Hitting Arrieta proved to be far easier.
Pirates reliever Tony Watson drilled Arrieta in the left side with a fastball in the top of the seventh inning during Wednesday night's NL Wild Card Game. Arrieta and Watson exchanged words near home plate and the bullpens and benches briefly emptied onto the field. The teams gathered around each other along the first-base line but there were no punches thrown. Watson was issued a warning.
Pittsburgh utility player Sean Rodriguez was ejected. Rodriguez took his frustration out on a water cooler in the Pirates' dugout, landing a couple of good blows in anger.
Arrieta hit two Pirates earlier in the game, though neither appeared intentional.
One thing that didn't get hit much in the game was Arrieta's pitching. The Cubs' ace allowed four hits and struck out 11 without a walk in a complete-game shutout as Chicago rolled to a 4-0 win for its first playoff win since Game 4 of the 2003 NLCS — the series infamous for the Steve Bartman incident in Game 6.
"I'm exhausted. I haven't felt this way all year," said Arrieta, who led the majors with 22 wins. "This atmosphere, the energy was unbelievable.
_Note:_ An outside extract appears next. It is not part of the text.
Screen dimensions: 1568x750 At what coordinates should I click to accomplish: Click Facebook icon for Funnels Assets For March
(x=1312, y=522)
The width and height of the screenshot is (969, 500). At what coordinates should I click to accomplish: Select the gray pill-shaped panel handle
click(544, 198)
Tried to use it to the best of my ability. They were loud, they were really loud."
The largest crowd in PNC Park's history failed to rattle Arrieta or one of baseball's youngest teams, one that looked right at home while snapping a nine-game playoff losing streak.
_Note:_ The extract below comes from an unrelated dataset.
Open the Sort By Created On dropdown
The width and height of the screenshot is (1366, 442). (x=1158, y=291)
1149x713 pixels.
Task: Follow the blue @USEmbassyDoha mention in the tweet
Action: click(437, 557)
"You don't think that these guys are 21, 23 years old, because they don't play like it," Arrieta said. "They have elevated their play to a level that's beyond their years, and it's one of the big reasons we're here."
The bearded, 29-year-old Arrieta, still unbeaten since July 25, stretched his remarkable second half — in which he posted an 0.75 ERA — into the opening round of the playoffs. He threw the first complete-game shutout for the Cubs in the postseason since Claude Passeau tossed a one-hitter in the 1945 World Series against Detroit.
Arrieta even laughed off the sequence in the seventh.
"It's two teams battling, grinding it out, supporting their own guys, and sometimes those things happen," Arrieta said. "But we moved past it, and after that point it was just baseball as usual."